Tuesday, 29 June 2010

Tara Tompkins

To understand me you must first understand a girl called Tara Tompkins, a girl whom I only met on occasions and they weren’t frequent let me tell you that.

Tara Tompkins was the girl who changed my life, she was different to anyone I had ever met before then and quite honestly scared me as much as she intrigued me. She sat next to me in French and spoke to no one, people made fun of her plainly because they didn’t understand her. I was mostly drawn to her by my curiosity, the things she wore, the little she spoke and those strangely beautiful crisscross patterns she wore etched onto her arms. They stood out beyond any other feature, like flesh coloured bracelets binding her to something unknown.

My life officially changed forever the day she decided to talk to me, that was all it took and from the first hello she would tell me about her single parent mum to her girlfriend’s life and how she wanted to move in with her but wasn’t sure whether she was ready. Other times it would be photo of her boyfriend, who she had moved in with after a major fight with her mother.

One day I remember hearing from a few bullies in my French class that she had ‘turned’ and had been found slitting her wrists in the toilets, I didn’t speak to her again after that. I didn’t fully understand what they meant by wrist slitting when the girls talked and gossiped about her afterwards, I did not realize that they were referring to the method in which the wondrous patterns on her arms had appeared. And then she disappeared.

I never told anyone that I missed her, the way she wore dog collars around her wrist amongst numerous other plastic neon bands and strings, a personal collection of memories. I missed the way the dark make up rimming her eyes was always quite badly smudged, her grungy heavy shoes, her chipped dark usually black nail varnish and the different t-shirts she wore under her uniform. But mostly I simply missed her presence, one that was so plainly different and unique, one that screamed ‘I don’t want to change so FUCK OFF’ and I missed how I was not the only strange kid in the room. Maybe my reasons were purely selfish, but she made me want to be me, no one else just me.

I remember the first pattern that I made on my arm, I had been in fight with my father before walking into an exam, and never had I felt like such a failure before. Which exam it was I do not recall but I sat and felt nothing, too used to the taunting and belittling feelings my dad brought to my chest, that I had become numb and senseless. I wanted to feel like I had never wanted to feel before, like my whole being craved any emotion that it could grab a hold of.
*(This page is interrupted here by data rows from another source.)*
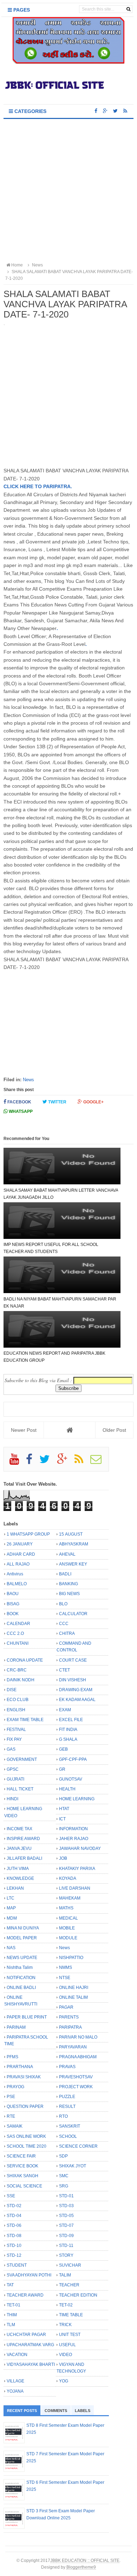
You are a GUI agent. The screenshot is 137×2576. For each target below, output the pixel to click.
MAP (11, 1908)
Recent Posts (22, 2410)
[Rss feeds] (125, 111)
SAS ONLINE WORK (26, 2136)
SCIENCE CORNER (78, 2146)
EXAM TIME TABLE (25, 1719)
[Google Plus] (65, 1462)
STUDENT (17, 2265)
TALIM (65, 2275)
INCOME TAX (19, 1828)
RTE (11, 2116)
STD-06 (14, 2225)
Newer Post (24, 1430)
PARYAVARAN (73, 2047)
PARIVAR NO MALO (78, 2037)
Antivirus (15, 1574)
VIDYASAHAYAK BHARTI (31, 2364)
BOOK (13, 1613)
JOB (63, 1858)
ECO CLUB (17, 1699)
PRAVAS (67, 2066)
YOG (63, 2381)
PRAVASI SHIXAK (24, 2076)
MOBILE (67, 1928)
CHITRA (67, 1633)
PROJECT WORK (76, 2086)
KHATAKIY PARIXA (77, 1868)
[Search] (128, 9)
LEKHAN (15, 1888)
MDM (12, 1918)
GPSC (13, 1769)
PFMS (12, 2056)
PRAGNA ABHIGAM (78, 2056)
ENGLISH (16, 1709)
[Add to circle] (105, 111)
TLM (11, 2324)
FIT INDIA (68, 1729)
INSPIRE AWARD (23, 1838)
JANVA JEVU (19, 1848)
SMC (63, 2175)
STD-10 (14, 2245)
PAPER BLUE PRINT (27, 2017)
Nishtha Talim (20, 1967)
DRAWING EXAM (75, 1689)
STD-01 (66, 2195)
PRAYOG (15, 2086)
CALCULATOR (73, 1613)
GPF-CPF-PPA (73, 1759)
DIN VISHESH (72, 1679)
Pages (21, 10)
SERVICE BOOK (22, 2166)
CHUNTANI (17, 1643)
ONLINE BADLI (21, 1987)
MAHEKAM (69, 1898)
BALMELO (17, 1583)
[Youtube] (17, 1462)
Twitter (56, 1102)
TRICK (65, 2324)
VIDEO (65, 2354)
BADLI (65, 1574)
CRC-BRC (17, 1670)
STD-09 (66, 2235)
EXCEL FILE (71, 1719)
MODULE (68, 1937)
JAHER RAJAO (73, 1838)
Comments (56, 2410)
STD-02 (14, 2205)
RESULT (67, 2106)
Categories (29, 111)
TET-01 (13, 2305)
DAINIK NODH (20, 1679)
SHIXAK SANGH (22, 2175)
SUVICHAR (70, 2265)
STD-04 (14, 2215)
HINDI (12, 1798)
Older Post (114, 1430)
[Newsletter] (98, 1462)
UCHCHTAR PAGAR (26, 2334)
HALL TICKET (20, 1789)
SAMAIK (14, 2126)
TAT (10, 2284)
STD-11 (66, 2245)
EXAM (65, 1709)
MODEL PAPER (22, 1937)
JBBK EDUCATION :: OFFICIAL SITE (84, 2560)
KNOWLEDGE (20, 1878)
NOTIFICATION (21, 1977)
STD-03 (66, 2205)
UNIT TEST (69, 2334)
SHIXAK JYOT (72, 2166)
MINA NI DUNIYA (23, 1928)
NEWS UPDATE (22, 1957)
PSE (11, 2096)
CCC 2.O (15, 1633)
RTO (63, 2116)
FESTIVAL (16, 1729)
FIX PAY (14, 1739)
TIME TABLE (71, 2314)
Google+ (93, 1102)
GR (62, 1769)
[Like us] (95, 111)
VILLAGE (15, 2381)
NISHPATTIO (71, 1957)
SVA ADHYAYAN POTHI (29, 2275)
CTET (64, 1670)
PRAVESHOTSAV (76, 2076)
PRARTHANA (20, 2066)
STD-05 (66, 2215)
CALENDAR (18, 1623)
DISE (12, 1689)
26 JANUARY (20, 1544)
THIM (12, 2314)
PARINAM (16, 2027)
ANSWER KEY (73, 1564)
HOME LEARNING (76, 1798)
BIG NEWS (69, 1593)
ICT (62, 1818)
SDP (63, 2156)
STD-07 (66, 2225)
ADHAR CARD (21, 1554)
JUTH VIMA (18, 1868)
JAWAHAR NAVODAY (80, 1848)
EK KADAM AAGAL (77, 1699)
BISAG (13, 1603)
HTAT (64, 1808)
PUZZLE (67, 2096)
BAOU (13, 1593)
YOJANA (15, 2391)
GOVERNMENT (22, 1759)
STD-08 (14, 2235)
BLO (63, 1603)
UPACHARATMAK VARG (30, 2344)
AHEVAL (67, 1554)
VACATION (17, 2354)
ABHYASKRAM (73, 1544)
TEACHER (69, 2284)
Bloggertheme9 (81, 2567)
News (28, 1079)
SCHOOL (68, 2136)
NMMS (65, 1967)
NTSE (64, 1977)
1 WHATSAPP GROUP (28, 1534)
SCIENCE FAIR (21, 2156)
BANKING (68, 1583)
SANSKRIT (69, 2126)
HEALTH (67, 1789)
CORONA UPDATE (25, 1660)
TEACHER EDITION (78, 2295)
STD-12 (14, 2255)
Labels (82, 2410)
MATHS (66, 1908)
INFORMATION (73, 1828)
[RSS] (81, 1462)
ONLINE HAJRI (73, 1987)
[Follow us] (115, 111)
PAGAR (66, 2007)
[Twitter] (47, 1462)
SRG (63, 2186)
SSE (11, 2195)
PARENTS (69, 2017)
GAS (11, 1749)
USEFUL (67, 2344)
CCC (63, 1623)
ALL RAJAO (18, 1564)
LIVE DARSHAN (74, 1888)
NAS (11, 1947)
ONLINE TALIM (73, 1997)
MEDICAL (68, 1918)
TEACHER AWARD (25, 2295)
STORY (66, 2255)
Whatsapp (20, 1111)
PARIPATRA (70, 2027)
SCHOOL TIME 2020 (26, 2146)
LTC (10, 1898)
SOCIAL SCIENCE (24, 2186)
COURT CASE (73, 1660)
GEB (63, 1749)
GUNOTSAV (70, 1779)
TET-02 (66, 2305)
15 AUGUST (71, 1534)
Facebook (18, 1102)
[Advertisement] (68, 191)
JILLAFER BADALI (24, 1858)
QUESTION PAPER (25, 2106)
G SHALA (68, 1739)
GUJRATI (15, 1779)
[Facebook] (32, 1462)
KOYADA (67, 1878)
To this day I will never understand what took over me but I raised the metal end of my pencil, which had once held an eraser and had now been chewed and sharpened, up to my left wrist and dragged it slowly, bluntly but deeply across. The skin it split and at first the blood didn’t come but that was ok because the stinging sensation had almost eased the numbness up enough to feel pain.

I was 14 when I first became a cutter, it wasn’t because of Tara but I suddenly felt her pain, I understood her and who she was. She was lost, and so was I. The difference was that I wasn’t brave enough to embrace this, I hid my scars and wounds from every preying eye in the world, and she flaunted hers like jewels or clothes. She knew she was lost and never once denied it, but instead of pretending to be happy she openly expressed her hatred and unhappiness. What I will never know or understand is why me?